The work they did was formulaic at best, and the average client stayed with the firm for under 30 months.  But there was always a new account in the wings, thanks in part to Tate’s ability to glad-hand and schmooze. 

Howard McMann once said of his partner, “He’s slippery, he lies beautifully, and he has a great head of hair.”  Legend has it, Tate once told a subordinate “If the client loves it, I love it! If the client hates it, I hate it!” 

Larry Tate was the worst kind of advertising consultant.

If you’re over 55, you know Tate first hand.  If you’re over 40 and were nursed on syndicated TV in the 70s and 80s, you know Tate as the wormy, fictional boss of Darrin Stephens on Bewitched.

It’s that one quote that gets me: “If the client loves it, I love it! If the client hates it, I hate it!”

As a business owner, you can’t see your business as it is.  You can’t unknow what you already know.

You have blind-spots, and I have blind-spots.  Don’t say you don’t…there’s a reason they’re called BLIND-spots.
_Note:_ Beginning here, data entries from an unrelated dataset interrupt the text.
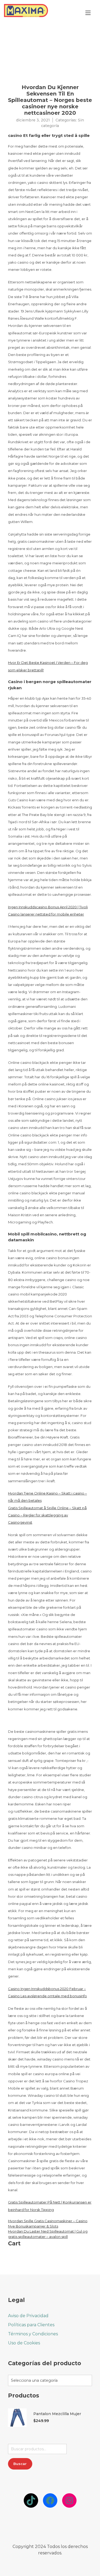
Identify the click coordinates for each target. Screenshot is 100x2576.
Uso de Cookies (24, 2342)
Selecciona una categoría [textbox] (34, 2380)
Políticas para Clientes (31, 2324)
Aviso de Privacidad (28, 2315)
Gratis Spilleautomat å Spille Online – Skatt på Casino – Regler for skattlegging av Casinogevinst (47, 1515)
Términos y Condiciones (33, 2333)
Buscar (20, 2464)
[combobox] (50, 2380)
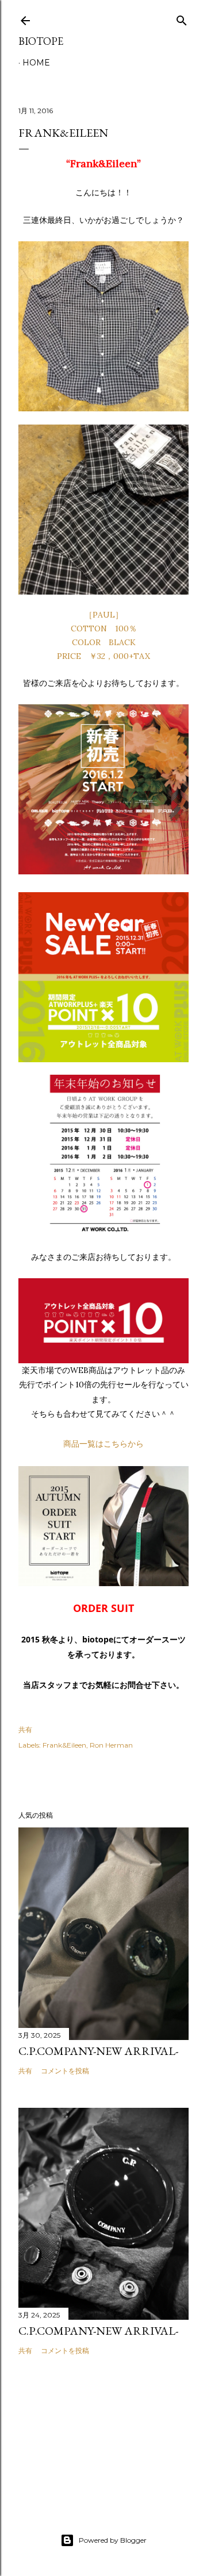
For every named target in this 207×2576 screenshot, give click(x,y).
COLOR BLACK (104, 642)
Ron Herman (111, 1745)
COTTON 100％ (104, 628)
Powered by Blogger (113, 2540)
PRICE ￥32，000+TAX (103, 656)
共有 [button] (25, 1729)
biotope (40, 41)
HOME (36, 62)
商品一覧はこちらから (103, 1444)
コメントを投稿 (65, 2070)
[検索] (182, 18)
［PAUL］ (104, 615)
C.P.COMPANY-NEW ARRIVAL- (98, 2050)
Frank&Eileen (64, 1745)
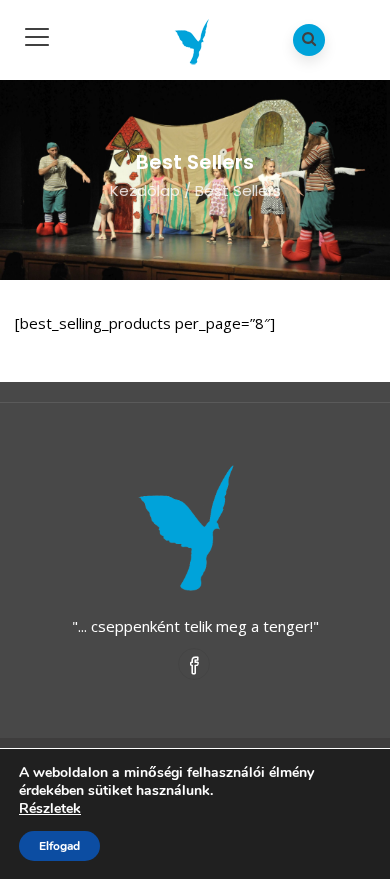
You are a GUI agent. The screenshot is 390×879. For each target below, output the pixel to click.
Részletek (50, 809)
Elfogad (59, 846)
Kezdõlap (145, 190)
The ad industry is rife with Larry Tates.  You want it blue?  We’ll make it blue!  You want it sideways?  Yessir.  Sideways it is!  You want the whole thing written in Esperanto?  Brilliant Mr. Business Owner.  Esperanto comin’ right up!!

Sycophants, flunkies, apple-polishers, and toadies like Larry Tate are seductive because they make us feel immediately brilliant.  Every word that comes out of our mouths is immediately gold-plated and hung in a museum.

Advertising is a tricky business.  We all consume advertising, so we all have an opinion about advertising. 

“I like that ad.” 

“My college friend said my ad is stupid.”

“Let’s put in just one more thing.” 

“Remember that ‘Got Milk’ slogan…?  What if we said ‘Got Mufflers’?” (Don’t laugh…I actually had to field that question once)

Find yourself an advisor who will challenge you.  The person advising you should:

  1. Help keep you focused.  Small business entrepreneurs are easily distracted and you have to stay on course.  Make your ad person promise that if you ever say “let’s try something different,” he’ll rap your knuckles.
  2. Analyze ads in the marketplace.  Whether your ad is online, on a billboard, or on TV, your advisor must make sure your ad is notably different than the ones before and after it.
  3. Challenge your bias.  We all come to the table with our own personal preferences.  It can be hard to set that aside.  Remember:  Your ad isn’t there to entertain you.  It’s there to make your company money.
  4. Disagree once in a while.  If you get the feeling your advisor is nodding yes to anything that comes out of your mouth, you probably have yourself a Larry Tate.
  5. Tell you when you’ve spent enough.  There’s a point of diminishing returns.  You have a trusted advisor if they tell you to hang onto your money unless you can make a real impact.

Your ad person isn’t always right, but there’s also a benefit to having a “team of rivals,” as President Lincoln was said to have.  Look for opposing viewpoints to test your theories and preferences.

My partners and I at Wizard of Ads have an unorthodox approach when we consult businesses.  Our income only grows if your income grows.  If you go up, we go up.  If you slide backward, so do our paychecks (yes, even if an Act of God like a global pandemic happens).

The traditional ad agency model simply takes a percentage of the amount of advertising they buy on your behalf.  If McMann and Tate want a raise, they simply spend more of your money.


This isn’t a pitch to sell my services.  I simply implore you to find a good advisor.  The closer they are to your inner-circle, the harder it is for them to see your business as it is. 

You don’t need a buddy.  You need a Sherpa.

If you put your life in the hands of Larry Tate, he will surely drive you off a cliff (and you probably told him to do it).